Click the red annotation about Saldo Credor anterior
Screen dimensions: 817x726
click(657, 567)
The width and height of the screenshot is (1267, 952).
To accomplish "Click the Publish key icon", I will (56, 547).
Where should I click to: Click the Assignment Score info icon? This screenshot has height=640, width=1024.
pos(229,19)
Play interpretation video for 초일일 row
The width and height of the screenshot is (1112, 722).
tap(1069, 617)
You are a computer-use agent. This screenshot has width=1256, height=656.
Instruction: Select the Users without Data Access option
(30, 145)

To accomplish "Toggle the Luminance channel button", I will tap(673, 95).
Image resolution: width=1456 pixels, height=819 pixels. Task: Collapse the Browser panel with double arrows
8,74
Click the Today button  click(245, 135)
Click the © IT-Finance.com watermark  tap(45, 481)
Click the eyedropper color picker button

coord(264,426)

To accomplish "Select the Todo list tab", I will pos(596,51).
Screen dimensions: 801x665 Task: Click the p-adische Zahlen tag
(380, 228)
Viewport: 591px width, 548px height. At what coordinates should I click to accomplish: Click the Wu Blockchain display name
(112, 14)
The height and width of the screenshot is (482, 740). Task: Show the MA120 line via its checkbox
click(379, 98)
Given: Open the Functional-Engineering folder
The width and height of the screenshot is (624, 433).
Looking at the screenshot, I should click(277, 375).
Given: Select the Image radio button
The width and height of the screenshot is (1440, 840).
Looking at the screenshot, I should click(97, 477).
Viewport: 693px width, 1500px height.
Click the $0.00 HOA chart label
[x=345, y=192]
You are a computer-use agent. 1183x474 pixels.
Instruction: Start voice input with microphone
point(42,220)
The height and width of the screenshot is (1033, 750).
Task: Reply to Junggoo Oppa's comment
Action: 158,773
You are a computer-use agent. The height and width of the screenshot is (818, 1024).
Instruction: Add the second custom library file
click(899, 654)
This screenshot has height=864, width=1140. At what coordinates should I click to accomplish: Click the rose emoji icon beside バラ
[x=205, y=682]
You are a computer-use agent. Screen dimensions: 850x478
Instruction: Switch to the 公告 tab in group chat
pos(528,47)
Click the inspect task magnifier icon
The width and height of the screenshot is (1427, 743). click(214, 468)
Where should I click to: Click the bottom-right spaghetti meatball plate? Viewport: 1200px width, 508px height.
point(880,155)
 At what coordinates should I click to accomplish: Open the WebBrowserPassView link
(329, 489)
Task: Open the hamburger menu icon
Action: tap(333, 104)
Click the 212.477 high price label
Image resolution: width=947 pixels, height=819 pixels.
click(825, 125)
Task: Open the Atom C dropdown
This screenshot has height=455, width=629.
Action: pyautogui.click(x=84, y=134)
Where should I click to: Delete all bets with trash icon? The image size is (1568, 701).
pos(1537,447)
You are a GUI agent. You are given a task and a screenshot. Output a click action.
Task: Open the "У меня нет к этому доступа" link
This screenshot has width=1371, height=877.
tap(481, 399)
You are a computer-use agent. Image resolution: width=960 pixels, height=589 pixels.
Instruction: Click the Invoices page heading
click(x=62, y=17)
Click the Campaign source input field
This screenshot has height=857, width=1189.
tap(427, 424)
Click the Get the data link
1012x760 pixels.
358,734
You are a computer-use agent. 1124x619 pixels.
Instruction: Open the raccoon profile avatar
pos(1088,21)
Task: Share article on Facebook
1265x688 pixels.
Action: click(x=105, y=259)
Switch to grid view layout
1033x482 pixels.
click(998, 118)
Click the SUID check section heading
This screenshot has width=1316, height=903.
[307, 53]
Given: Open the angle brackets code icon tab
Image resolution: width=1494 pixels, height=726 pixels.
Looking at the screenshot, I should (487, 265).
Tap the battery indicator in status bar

○ ○ ○ ○ ○

**Set task:** Return all of the material above line for line, with no changes.

**Answer to the problem:**
Click the red annotation about Saldo Credor anterior
Screen dimensions: 817x726
click(657, 567)
The width and height of the screenshot is (1267, 952).
To accomplish "Click the Publish key icon", I will (56, 547).
Where should I click to: Click the Assignment Score info icon? This screenshot has height=640, width=1024.
pos(229,19)
Play interpretation video for 초일일 row
The width and height of the screenshot is (1112, 722).
tap(1069, 617)
You are a computer-use agent. This screenshot has width=1256, height=656.
Instruction: Select the Users without Data Access option
(30, 145)

To accomplish "Toggle the Luminance channel button", I will tap(673, 95).
Image resolution: width=1456 pixels, height=819 pixels. Task: Collapse the Browser panel with double arrows
8,74
Click the Today button  click(245, 135)
Click the © IT-Finance.com watermark  tap(45, 481)
Click the eyedropper color picker button

coord(264,426)

To accomplish "Select the Todo list tab", I will pos(596,51).
Screen dimensions: 801x665 Task: Click the p-adische Zahlen tag
(380, 228)
Viewport: 591px width, 548px height. At what coordinates should I click to accomplish: Click the Wu Blockchain display name
(112, 14)
The height and width of the screenshot is (482, 740). Task: Show the MA120 line via its checkbox
click(379, 98)
Given: Open the Functional-Engineering folder
The width and height of the screenshot is (624, 433).
Looking at the screenshot, I should click(277, 375).
Given: Select the Image radio button
The width and height of the screenshot is (1440, 840).
Looking at the screenshot, I should click(97, 477).
Viewport: 693px width, 1500px height.
Click the $0.00 HOA chart label
[x=345, y=192]
You are a computer-use agent. 1183x474 pixels.
Instruction: Start voice input with microphone
point(42,220)
The height and width of the screenshot is (1033, 750).
Task: Reply to Junggoo Oppa's comment
Action: 158,773
You are a computer-use agent. The height and width of the screenshot is (818, 1024).
Instruction: Add the second custom library file
click(899, 654)
This screenshot has height=864, width=1140. At what coordinates should I click to accomplish: Click the rose emoji icon beside バラ
[x=205, y=682]
You are a computer-use agent. Screen dimensions: 850x478
Instruction: Switch to the 公告 tab in group chat
pos(528,47)
Click the inspect task magnifier icon
The width and height of the screenshot is (1427, 743). click(214, 468)
Where should I click to: Click the bottom-right spaghetti meatball plate? Viewport: 1200px width, 508px height.
point(880,155)
 At what coordinates should I click to accomplish: Open the WebBrowserPassView link
(329, 489)
Task: Open the hamburger menu icon
Action: tap(333, 104)
Click the 212.477 high price label
Image resolution: width=947 pixels, height=819 pixels.
click(825, 125)
Task: Open the Atom C dropdown
This screenshot has height=455, width=629.
Action: pyautogui.click(x=84, y=134)
Where should I click to: Delete all bets with trash icon? The image size is (1568, 701).
pos(1537,447)
You are a GUI agent. You are given a task and a screenshot. Output a click action.
Task: Open the "У меня нет к этому доступа" link
This screenshot has width=1371, height=877.
tap(481, 399)
You are a computer-use agent. Image resolution: width=960 pixels, height=589 pixels.
Instruction: Click the Invoices page heading
click(x=62, y=17)
Click the Campaign source input field
This screenshot has height=857, width=1189.
tap(427, 424)
Click the Get the data link
1012x760 pixels.
358,734
You are a computer-use agent. 1124x619 pixels.
Instruction: Open the raccoon profile avatar
pos(1088,21)
Task: Share article on Facebook
1265x688 pixels.
Action: click(x=105, y=259)
Switch to grid view layout
1033x482 pixels.
click(998, 118)
Click the SUID check section heading
This screenshot has width=1316, height=903.
[307, 53]
Given: Open the angle brackets code icon tab
Image resolution: width=1494 pixels, height=726 pixels.
Looking at the screenshot, I should (487, 265).
Tap the battery indicator in status bar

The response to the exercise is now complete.